The Metolius River was far from lost: It is so popular that Pajutee described it as "being loved to death." Much work has been done on trail rehabilitation, stewardship thinning, and other work to keep this treasure from slipping away.
"We've been very fortunate to have all of this community energy to help us do what we want to do here," she said.
The permanent installation of "Two Rivers, Three Sisters" brings the project full circle. Ann Richardson, former executive director of the Sisters Outdoor Quilt Show, recalled the first meeting of quilters to get the project going. They laid out a design conceived on paper by quilter Donna Rice. The main design element was the river running through the quilt; otherwise quilters were given great latitude for their own interpretation.
The paper design concept was laid out on the very wall where the final product hangs.
"I still get chills when I think of that day," Richardson said.

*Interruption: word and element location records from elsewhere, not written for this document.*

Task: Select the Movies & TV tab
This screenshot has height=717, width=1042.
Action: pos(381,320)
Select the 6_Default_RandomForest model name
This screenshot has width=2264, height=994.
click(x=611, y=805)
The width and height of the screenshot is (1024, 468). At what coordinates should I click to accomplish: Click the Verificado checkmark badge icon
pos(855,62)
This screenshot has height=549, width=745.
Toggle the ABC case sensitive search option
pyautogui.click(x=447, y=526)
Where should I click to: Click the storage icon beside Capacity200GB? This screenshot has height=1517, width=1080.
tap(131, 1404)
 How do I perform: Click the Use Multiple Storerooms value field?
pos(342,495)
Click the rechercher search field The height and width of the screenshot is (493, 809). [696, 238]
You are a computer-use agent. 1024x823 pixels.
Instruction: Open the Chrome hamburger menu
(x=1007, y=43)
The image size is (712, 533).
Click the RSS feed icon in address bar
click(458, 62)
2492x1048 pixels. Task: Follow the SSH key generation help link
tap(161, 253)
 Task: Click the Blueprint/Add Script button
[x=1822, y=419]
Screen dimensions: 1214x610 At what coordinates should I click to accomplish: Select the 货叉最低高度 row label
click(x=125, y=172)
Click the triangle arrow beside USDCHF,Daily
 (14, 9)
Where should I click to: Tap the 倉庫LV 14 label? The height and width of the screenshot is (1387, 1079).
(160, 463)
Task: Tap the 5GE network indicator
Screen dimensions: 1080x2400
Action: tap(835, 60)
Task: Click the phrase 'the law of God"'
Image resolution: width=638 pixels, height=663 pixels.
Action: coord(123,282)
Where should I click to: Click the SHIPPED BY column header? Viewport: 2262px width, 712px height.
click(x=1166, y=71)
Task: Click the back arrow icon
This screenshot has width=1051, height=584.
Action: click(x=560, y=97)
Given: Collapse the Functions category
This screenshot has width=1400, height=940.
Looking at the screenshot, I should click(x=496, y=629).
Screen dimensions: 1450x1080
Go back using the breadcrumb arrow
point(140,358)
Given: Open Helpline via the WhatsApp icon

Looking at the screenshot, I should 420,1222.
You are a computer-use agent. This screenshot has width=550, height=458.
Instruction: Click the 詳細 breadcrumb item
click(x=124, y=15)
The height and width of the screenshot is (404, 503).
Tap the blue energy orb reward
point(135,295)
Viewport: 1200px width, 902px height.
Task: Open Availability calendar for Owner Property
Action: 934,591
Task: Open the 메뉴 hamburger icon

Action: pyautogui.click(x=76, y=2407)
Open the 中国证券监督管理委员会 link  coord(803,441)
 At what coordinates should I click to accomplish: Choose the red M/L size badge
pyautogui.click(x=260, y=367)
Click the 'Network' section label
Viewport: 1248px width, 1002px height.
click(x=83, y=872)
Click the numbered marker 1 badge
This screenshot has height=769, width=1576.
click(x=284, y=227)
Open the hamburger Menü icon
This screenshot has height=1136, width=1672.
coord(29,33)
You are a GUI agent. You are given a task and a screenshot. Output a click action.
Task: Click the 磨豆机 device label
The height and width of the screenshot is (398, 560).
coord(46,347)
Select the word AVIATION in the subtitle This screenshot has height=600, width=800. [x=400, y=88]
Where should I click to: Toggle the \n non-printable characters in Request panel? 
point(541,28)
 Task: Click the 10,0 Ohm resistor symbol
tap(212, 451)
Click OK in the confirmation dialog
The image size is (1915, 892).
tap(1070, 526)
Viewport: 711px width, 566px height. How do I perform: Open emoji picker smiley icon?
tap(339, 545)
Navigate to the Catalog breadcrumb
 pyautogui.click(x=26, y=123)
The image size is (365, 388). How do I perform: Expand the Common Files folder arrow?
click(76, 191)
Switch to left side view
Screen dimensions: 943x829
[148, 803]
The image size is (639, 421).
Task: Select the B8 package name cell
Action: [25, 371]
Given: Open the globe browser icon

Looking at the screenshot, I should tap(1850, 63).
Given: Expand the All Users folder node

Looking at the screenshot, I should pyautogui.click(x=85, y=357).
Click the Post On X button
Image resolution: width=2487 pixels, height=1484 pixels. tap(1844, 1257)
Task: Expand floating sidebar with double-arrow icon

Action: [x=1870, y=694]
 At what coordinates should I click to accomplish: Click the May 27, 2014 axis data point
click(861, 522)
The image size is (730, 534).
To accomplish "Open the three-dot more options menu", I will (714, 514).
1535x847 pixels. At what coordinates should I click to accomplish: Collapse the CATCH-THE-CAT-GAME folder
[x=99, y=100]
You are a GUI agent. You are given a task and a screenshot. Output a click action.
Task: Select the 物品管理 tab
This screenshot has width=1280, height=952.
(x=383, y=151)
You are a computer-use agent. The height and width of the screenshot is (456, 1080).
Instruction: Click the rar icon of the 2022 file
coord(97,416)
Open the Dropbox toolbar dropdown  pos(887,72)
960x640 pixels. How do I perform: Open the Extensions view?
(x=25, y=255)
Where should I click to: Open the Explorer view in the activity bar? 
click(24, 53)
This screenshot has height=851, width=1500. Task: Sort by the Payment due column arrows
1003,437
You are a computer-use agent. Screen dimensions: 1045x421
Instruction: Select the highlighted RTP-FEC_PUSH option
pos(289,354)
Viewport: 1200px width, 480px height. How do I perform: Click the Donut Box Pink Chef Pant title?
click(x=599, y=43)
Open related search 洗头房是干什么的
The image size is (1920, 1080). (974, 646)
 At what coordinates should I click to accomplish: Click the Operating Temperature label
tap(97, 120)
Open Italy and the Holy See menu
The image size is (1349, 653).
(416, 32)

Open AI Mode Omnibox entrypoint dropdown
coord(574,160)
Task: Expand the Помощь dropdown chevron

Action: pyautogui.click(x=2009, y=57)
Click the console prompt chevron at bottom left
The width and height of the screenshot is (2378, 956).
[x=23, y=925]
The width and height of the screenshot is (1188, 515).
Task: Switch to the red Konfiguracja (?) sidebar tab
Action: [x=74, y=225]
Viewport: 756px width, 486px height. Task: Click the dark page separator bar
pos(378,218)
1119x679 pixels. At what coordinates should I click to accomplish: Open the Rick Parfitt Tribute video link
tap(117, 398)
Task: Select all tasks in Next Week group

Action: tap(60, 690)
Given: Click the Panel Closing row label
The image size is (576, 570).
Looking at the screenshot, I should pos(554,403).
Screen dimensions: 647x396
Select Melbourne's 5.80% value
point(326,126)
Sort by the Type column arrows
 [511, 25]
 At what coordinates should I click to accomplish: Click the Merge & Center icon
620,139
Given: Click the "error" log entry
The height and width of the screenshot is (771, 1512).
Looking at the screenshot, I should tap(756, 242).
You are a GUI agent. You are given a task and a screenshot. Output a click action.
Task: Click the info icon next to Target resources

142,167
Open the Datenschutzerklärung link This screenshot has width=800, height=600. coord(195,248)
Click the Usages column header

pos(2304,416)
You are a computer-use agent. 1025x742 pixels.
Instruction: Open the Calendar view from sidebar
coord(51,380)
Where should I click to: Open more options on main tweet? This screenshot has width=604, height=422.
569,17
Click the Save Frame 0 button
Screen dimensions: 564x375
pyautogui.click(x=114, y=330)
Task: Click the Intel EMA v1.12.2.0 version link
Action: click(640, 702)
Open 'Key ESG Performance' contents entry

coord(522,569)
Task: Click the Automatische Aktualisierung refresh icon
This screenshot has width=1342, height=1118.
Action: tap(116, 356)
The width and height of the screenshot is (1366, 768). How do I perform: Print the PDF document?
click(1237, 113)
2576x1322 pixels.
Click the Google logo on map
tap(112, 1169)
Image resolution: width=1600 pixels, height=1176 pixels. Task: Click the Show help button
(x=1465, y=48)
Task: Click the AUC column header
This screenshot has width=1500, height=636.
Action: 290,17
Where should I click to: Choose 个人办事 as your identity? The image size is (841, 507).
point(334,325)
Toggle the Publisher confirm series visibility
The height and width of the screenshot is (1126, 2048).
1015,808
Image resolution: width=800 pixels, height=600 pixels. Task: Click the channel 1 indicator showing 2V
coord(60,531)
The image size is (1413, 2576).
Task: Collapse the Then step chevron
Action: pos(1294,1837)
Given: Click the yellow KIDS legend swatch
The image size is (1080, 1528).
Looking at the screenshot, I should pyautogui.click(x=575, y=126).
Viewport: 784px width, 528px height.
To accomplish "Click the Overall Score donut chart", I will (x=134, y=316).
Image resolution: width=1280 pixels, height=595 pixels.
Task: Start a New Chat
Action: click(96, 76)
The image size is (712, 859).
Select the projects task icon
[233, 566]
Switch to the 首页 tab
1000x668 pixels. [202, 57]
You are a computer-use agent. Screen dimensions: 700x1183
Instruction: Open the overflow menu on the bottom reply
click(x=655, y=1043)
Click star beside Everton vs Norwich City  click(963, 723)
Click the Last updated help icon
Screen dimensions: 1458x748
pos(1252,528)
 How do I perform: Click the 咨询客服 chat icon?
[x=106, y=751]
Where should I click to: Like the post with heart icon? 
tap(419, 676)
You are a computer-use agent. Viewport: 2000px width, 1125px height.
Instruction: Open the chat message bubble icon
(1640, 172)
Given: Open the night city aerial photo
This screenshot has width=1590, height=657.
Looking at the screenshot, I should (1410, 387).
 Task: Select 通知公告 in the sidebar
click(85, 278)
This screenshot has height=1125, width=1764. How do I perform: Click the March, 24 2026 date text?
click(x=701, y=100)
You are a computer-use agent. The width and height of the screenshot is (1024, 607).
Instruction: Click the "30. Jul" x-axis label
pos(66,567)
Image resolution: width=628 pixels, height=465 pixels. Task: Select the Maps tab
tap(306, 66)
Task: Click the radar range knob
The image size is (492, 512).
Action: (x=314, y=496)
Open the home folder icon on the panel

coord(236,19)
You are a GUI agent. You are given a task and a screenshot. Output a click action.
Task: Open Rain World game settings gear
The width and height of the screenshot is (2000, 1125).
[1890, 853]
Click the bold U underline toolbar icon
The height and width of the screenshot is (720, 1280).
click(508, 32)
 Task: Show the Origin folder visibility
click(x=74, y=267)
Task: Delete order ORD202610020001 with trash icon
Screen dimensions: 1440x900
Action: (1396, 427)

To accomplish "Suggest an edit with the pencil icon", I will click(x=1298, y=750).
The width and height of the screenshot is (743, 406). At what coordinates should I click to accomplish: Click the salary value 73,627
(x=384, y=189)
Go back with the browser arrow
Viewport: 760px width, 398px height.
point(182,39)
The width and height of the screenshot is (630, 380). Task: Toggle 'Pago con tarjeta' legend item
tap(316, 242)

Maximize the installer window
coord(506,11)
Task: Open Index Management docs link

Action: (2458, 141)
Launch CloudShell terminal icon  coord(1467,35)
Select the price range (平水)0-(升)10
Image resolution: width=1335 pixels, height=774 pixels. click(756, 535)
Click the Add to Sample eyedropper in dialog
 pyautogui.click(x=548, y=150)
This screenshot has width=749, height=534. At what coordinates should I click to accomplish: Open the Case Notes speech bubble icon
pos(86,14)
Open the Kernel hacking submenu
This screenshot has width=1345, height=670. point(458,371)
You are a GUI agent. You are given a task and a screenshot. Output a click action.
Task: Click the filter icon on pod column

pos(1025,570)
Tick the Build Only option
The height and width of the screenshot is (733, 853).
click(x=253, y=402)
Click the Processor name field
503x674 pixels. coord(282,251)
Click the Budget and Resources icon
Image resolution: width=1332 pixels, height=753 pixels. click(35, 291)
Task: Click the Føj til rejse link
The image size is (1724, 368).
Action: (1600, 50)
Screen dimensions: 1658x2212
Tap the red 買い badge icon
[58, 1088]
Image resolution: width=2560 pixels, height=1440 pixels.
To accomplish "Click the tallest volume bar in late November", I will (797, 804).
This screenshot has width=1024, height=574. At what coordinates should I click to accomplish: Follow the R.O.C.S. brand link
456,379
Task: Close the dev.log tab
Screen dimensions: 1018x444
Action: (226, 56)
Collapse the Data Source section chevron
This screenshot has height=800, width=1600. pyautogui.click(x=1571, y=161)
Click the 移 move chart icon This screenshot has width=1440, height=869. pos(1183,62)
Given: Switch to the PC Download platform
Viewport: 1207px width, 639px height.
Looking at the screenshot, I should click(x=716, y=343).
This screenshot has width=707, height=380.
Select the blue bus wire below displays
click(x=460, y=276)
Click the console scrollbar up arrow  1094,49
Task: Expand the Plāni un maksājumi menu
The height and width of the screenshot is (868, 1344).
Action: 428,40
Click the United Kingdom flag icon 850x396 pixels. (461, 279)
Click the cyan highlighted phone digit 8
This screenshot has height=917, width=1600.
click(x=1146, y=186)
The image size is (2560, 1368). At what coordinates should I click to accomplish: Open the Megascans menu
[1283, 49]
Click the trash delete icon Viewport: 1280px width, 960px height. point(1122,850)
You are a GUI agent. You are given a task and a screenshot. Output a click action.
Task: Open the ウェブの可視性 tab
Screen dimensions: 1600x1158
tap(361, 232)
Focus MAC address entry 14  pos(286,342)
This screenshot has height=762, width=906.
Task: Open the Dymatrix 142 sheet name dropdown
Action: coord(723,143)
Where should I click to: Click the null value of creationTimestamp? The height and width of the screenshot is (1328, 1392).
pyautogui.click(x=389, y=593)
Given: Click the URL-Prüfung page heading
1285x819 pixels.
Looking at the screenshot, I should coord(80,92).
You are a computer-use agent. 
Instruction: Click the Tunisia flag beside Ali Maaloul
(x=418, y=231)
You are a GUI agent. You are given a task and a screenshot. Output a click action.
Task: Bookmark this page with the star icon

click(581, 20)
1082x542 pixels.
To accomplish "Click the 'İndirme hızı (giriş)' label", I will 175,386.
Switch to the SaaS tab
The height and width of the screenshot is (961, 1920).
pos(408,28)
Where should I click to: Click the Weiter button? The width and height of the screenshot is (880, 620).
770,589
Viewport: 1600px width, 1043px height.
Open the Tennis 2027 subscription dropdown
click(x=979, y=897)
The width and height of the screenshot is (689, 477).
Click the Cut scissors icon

Richardson's successor at Sisters Outdoor Quilt Show, Jeanette Pilak, said, "It's so great to have this here. Every time I come in to City Hall, I look at it, 'cause you always see something new."
Funders of the project are: National Forest Foundation; Sisters Outdoor Quilt Show; U.S. Forest Service; Deschutes County Cultural Coalition; Deschutes County Economic Development Fund Discretionary Grant; Oregon Arts Commission with support from the National Endowment for the Arts; The Roundhouse Foundation; Deschutes Land Trust; Deschutes River Conservancy.